Lil Bibby expresses many of the concerns I personally sensed while watching the film, but from the perspective of a Chicago native surrounding by the violence. It feels like a “parody” and while the movie was humorous, a more important mission would have been “making people cry.” Essentially, the film did not make enough of an attempt to accurately portray the chaos and tragedy of life in Chicago, which in turn would turn a national spotlight onto the attitudes of the youth, which Bibby notes are “sad.” Overall, the social impact of the film was “watered down” and lacked the gravitas it could have had.

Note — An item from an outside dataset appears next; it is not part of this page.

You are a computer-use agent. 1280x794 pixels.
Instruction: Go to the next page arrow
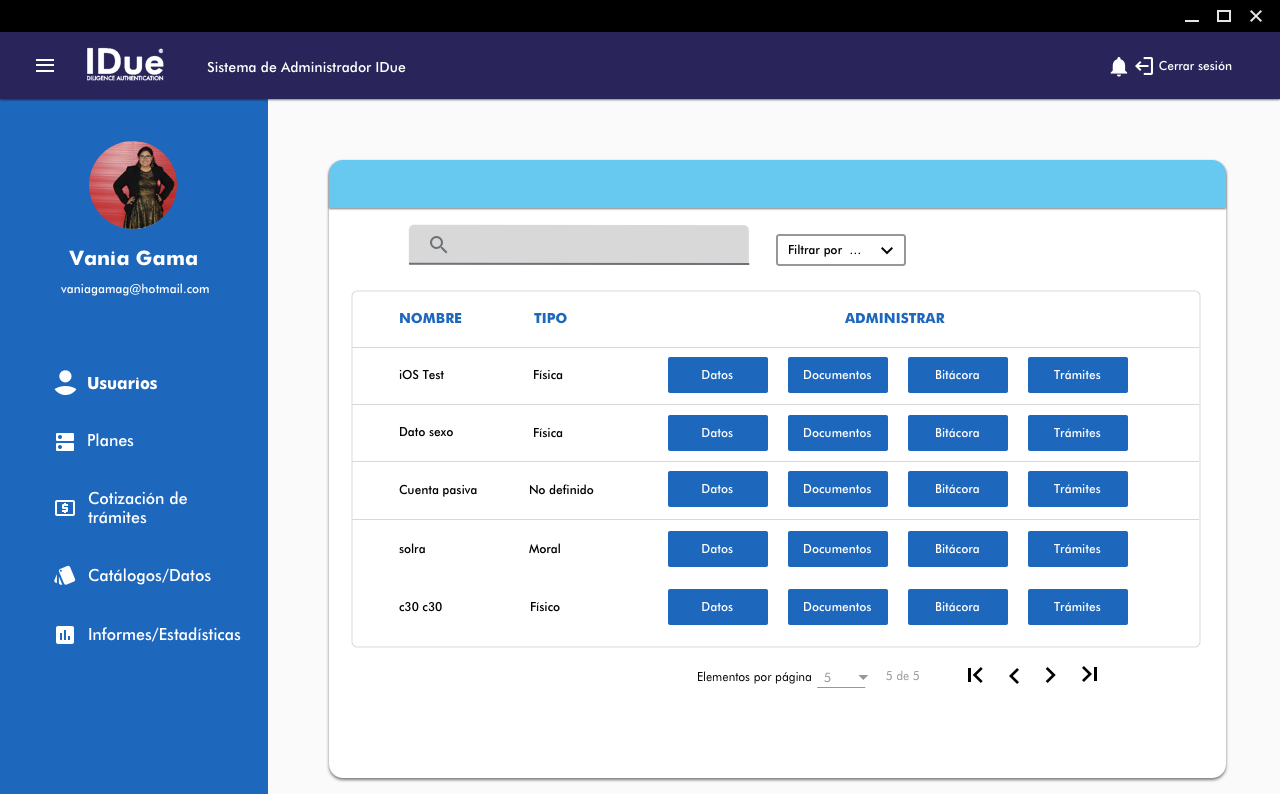tap(1050, 676)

Conversely, Lil Herb takes issue with the film’s “goofiness” not in that the humor understates the tragedy of Chicago’s reality, but rather that the depiction softens and inaccurately represents the “savage” lifestyle. He is quick to point out how in reality those around him would not “waste bullets” instead of firing them in the air as shown in the movie. He similarly notes the inaccurate portioning of ingredients when Nick Cannon’s character mixes a cup of lean–a drug popular among drill rappers and frequent imagery in videos–as another moment of appropriation and inauthenticity towards Chicago gang culture. He also mentions Nick Cannon as “flinching,” suggesting that the family-friendly superstar is unfit to correctly portray a violent criminal. Unlike Lil Bibby who seems concerned that the film does not do enough to bring attention to the violence so as to mobilize a public response, Lil Herb is unhappy that the film is simply inauthentic, with little regard for the positive social impacts the film might have otherwise had.

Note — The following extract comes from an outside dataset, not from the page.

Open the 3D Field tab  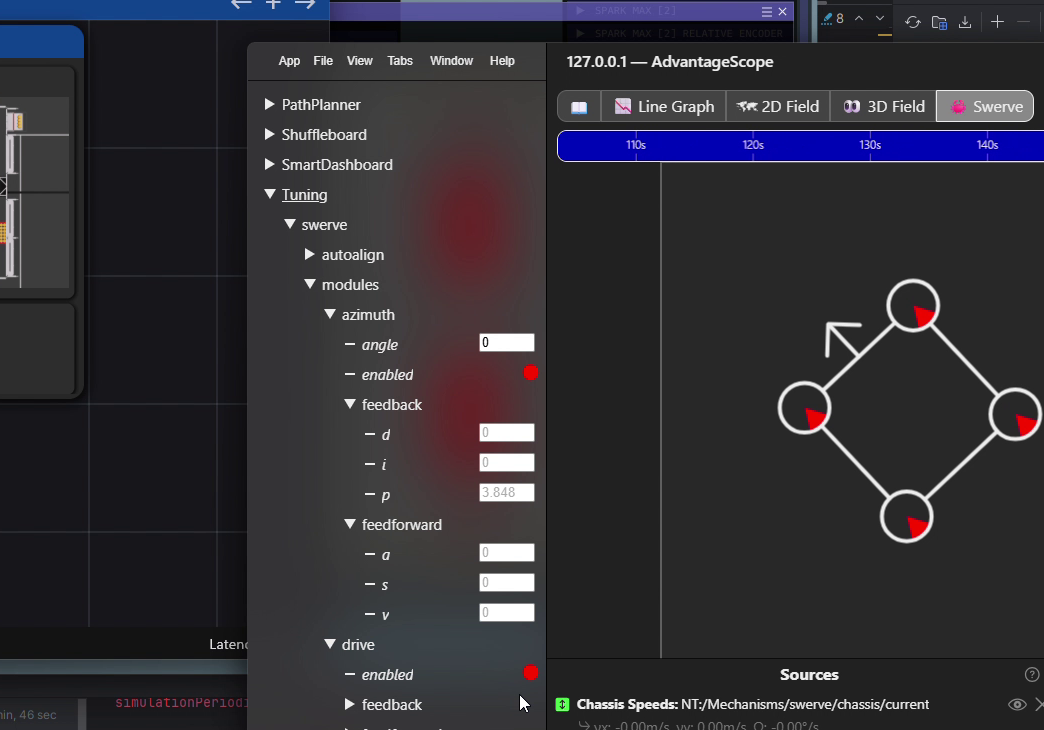pos(884,107)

I feel that the comparison of these two viewpoints reflects just how tall of an order making this film without controversy would have been, but also the complexity of attitudes among Chicago youth. Lil Bibby illustrates many of the film’s shortcomings in actually producing a meaningful critique of the violent Chicago lifestyle, while Lil Herb’s thoughts imply a glorification of that lifestyle that Lee failed to capture on film. In a sense, Lee was destined to anger some quantity of people in either sense with his more imaginative approach. Perhaps a thoughtful, gritty documentary may have been the only solution, but clearly that does not reflect Lee’s more artful, lighthearted intentions with this film–all in all, it leaves me with the sense that a musical comedy grounded in a fictionalized “Chi-Raq” was an impossibility in terms of appealing to universal tastes.

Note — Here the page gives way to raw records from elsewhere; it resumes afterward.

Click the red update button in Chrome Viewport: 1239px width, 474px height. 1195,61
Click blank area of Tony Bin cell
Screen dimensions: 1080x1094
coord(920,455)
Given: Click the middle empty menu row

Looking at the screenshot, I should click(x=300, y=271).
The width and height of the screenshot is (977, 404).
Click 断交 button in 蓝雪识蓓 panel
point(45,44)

Another Side, Another Story: Farrakhan’s Statements on the Death of Malcolm X

Lee’s portrayal of Malcolm X’s death is evocative and captivating, but the film only hints at the larger web of conspiracy that lead to his death. Although his severance and tumultuous relationship with Elijah Muhammad and the Nation of Islam are commonly thought to be responsible, Lee hints at the potential involvement of American intelligence agencies in the scene with the bugged hotel room. While Malcolm X’s radical agenda and charisma would certainly have intimidated the powers that be, it remains ambiguous if something like the CIA or FBI influenced his death, and any possible intersection with the Nation of Islam for the assassination is unclear. Although Betty Shabazz insisted on the Nation’s role in orchestrating her husband’s death, the details remain unresolved.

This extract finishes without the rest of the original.